- **TASK DIRECTIONS**
Repeat every line of the material, character for character.
== == ==
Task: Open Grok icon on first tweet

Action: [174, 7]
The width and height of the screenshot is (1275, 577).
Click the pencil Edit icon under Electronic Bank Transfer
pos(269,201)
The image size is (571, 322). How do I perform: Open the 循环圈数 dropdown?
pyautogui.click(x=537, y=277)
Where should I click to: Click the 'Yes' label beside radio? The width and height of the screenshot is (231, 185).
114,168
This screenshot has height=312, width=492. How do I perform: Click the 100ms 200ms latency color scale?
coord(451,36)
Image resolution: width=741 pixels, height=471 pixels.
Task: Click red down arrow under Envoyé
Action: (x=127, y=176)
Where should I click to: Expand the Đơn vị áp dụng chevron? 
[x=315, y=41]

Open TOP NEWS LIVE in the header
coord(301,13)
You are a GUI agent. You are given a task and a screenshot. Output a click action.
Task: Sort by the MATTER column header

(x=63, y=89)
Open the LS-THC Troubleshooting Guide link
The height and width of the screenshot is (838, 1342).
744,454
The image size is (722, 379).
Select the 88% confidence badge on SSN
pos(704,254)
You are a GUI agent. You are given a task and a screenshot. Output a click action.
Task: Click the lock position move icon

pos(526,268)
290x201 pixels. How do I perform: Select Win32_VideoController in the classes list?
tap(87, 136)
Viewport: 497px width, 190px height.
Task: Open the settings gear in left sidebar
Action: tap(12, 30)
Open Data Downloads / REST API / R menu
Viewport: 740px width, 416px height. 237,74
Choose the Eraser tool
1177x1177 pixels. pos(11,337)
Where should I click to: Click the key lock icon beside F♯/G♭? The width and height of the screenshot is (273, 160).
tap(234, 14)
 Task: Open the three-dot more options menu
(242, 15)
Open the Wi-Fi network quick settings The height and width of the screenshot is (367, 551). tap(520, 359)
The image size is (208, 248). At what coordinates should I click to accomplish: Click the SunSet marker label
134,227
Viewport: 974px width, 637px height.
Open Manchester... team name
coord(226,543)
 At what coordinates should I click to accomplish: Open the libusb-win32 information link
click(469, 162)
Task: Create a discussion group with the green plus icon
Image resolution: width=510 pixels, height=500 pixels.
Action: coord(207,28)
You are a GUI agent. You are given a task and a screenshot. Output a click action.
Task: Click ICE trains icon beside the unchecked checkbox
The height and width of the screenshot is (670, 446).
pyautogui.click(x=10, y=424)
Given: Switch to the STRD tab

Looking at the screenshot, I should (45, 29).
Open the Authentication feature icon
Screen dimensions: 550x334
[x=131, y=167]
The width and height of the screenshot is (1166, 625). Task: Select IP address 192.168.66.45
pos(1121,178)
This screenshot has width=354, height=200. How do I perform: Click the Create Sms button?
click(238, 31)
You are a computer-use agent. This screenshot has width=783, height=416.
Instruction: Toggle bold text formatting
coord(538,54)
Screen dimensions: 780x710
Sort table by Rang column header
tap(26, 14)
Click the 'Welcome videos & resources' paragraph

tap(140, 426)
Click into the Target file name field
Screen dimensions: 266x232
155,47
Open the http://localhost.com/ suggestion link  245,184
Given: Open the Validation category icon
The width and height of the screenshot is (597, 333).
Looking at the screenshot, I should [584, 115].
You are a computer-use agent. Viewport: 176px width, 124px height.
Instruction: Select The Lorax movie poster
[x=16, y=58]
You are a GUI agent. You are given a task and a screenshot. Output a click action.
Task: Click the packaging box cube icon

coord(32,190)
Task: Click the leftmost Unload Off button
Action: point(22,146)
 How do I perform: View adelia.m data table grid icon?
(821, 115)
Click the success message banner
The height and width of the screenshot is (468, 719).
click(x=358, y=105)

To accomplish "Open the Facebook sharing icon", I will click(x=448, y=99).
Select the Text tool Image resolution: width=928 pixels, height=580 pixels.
== == ==
- **ANSWER TO THE PROBLEM**
Task: Open Grok icon on first tweet

Action: [174, 7]
The width and height of the screenshot is (1275, 577).
Click the pencil Edit icon under Electronic Bank Transfer
pos(269,201)
The image size is (571, 322). How do I perform: Open the 循环圈数 dropdown?
pyautogui.click(x=537, y=277)
Where should I click to: Click the 'Yes' label beside radio? The width and height of the screenshot is (231, 185).
114,168
This screenshot has height=312, width=492. How do I perform: Click the 100ms 200ms latency color scale?
coord(451,36)
Image resolution: width=741 pixels, height=471 pixels.
Task: Click red down arrow under Envoyé
Action: (x=127, y=176)
Where should I click to: Expand the Đơn vị áp dụng chevron? 
[x=315, y=41]

Open TOP NEWS LIVE in the header
coord(301,13)
You are a GUI agent. You are given a task and a screenshot. Output a click action.
Task: Sort by the MATTER column header

(x=63, y=89)
Open the LS-THC Troubleshooting Guide link
The height and width of the screenshot is (838, 1342).
744,454
The image size is (722, 379).
Select the 88% confidence badge on SSN
pos(704,254)
You are a GUI agent. You are given a task and a screenshot. Output a click action.
Task: Click the lock position move icon

pos(526,268)
290x201 pixels. How do I perform: Select Win32_VideoController in the classes list?
tap(87, 136)
Viewport: 497px width, 190px height.
Task: Open the settings gear in left sidebar
Action: tap(12, 30)
Open Data Downloads / REST API / R menu
Viewport: 740px width, 416px height. 237,74
Choose the Eraser tool
1177x1177 pixels. pos(11,337)
Where should I click to: Click the key lock icon beside F♯/G♭? The width and height of the screenshot is (273, 160).
tap(234, 14)
 Task: Open the three-dot more options menu
(242, 15)
Open the Wi-Fi network quick settings The height and width of the screenshot is (367, 551). tap(520, 359)
The image size is (208, 248). At what coordinates should I click to accomplish: Click the SunSet marker label
134,227
Viewport: 974px width, 637px height.
Open Manchester... team name
coord(226,543)
 At what coordinates should I click to accomplish: Open the libusb-win32 information link
click(469, 162)
Task: Create a discussion group with the green plus icon
Image resolution: width=510 pixels, height=500 pixels.
Action: coord(207,28)
You are a GUI agent. You are given a task and a screenshot. Output a click action.
Task: Click ICE trains icon beside the unchecked checkbox
The height and width of the screenshot is (670, 446).
pyautogui.click(x=10, y=424)
Given: Switch to the STRD tab

Looking at the screenshot, I should (45, 29).
Open the Authentication feature icon
Screen dimensions: 550x334
[x=131, y=167]
The width and height of the screenshot is (1166, 625). Task: Select IP address 192.168.66.45
pos(1121,178)
This screenshot has width=354, height=200. How do I perform: Click the Create Sms button?
click(238, 31)
You are a computer-use agent. This screenshot has width=783, height=416.
Instruction: Toggle bold text formatting
coord(538,54)
Screen dimensions: 780x710
Sort table by Rang column header
tap(26, 14)
Click the 'Welcome videos & resources' paragraph

tap(140, 426)
Click into the Target file name field
Screen dimensions: 266x232
155,47
Open the http://localhost.com/ suggestion link  245,184
Given: Open the Validation category icon
The width and height of the screenshot is (597, 333).
Looking at the screenshot, I should [584, 115].
You are a computer-use agent. Viewport: 176px width, 124px height.
Instruction: Select The Lorax movie poster
[x=16, y=58]
You are a GUI agent. You are given a task and a screenshot. Output a click action.
Task: Click the packaging box cube icon

coord(32,190)
Task: Click the leftmost Unload Off button
Action: point(22,146)
 How do I perform: View adelia.m data table grid icon?
(821, 115)
Click the success message banner
The height and width of the screenshot is (468, 719).
click(x=358, y=105)

To accomplish "Open the Facebook sharing icon", I will click(x=448, y=99).
Select the Text tool Image resolution: width=928 pixels, height=580 pixels.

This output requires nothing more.